Hierarchical Zero-Order Optimization for Deep Neural Networks
Sansheng Cao, Zhengyu Ma, Yonghong Tian
TL;DR
This paper tackles the inefficiency of zeroth-order optimization in deep networks by introducing Hierarchical Zeroth-Order (HZO) optimization, which divides the network depth and applies recursive Jacobian-target propagation to deliver updates that are equivalent to Backpropagation (BP) in direction. The key contributions are a proven reduction of query complexity from $O(ML^2)$ to $O(ML \log L)$, a detailed error analysis showing stability near the unitary Lipschitz limit $L_{lip} \approx 1$, and empirical validation on CIFAR-10 and a 10-class ImageNet subset demonstrating competitive accuracy and scalability without full backpropagation.
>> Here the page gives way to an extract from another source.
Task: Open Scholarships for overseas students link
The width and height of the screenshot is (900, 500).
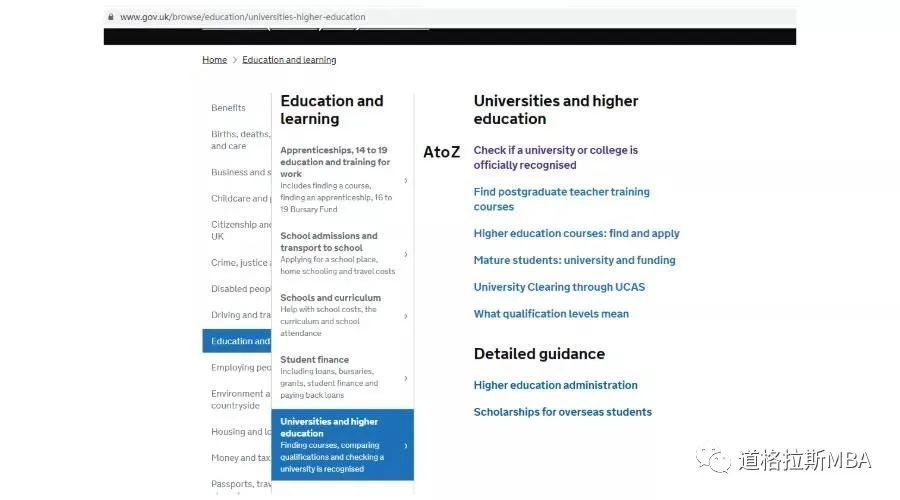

Theoretical results include Theorem 1 (Gradient Equivalence) and a recurrence-based complexity proof, along with an examination of error accumulation (Theorem 3) and the unitary-limit condition. Practically, HZO enables biologically plausible zeroth-order learning to scale to deep architectures, with spatial parallel perturbation further reducing cost for convolutional layers, making non-differentiable or hardware-restricted training more feasible at ImageNet-scale.
Abstract
Zeroth-order (ZO) optimization has long been favored for its biological plausibility and its capacity to handle non-differentiable objectives, yet its computational complexity has historically limited its application in deep neural networks. Challenging the conventional paradigm that gradients propagate layer-by-layer, we propose Hierarchical Zeroth-Order (HZO) optimization, a novel divide-and-conquer strategy that decomposes the depth dimension of the network. We prove that HZO reduces the query complexity from $O(ML^2)$ to $O(ML \log L)$ for a network of width $M$ and depth $L$, representing a significant leap over existing ZO methodologies. Furthermore, we provide a detailed error analysis showing that HZO maintains numerical stability by operating near the unitary limit ($L_{lip} \approx 1$). Extensive evaluations on CIFAR-10 and ImageNet demonstrate that HZO achieves competitive accuracy compared to backpropagation.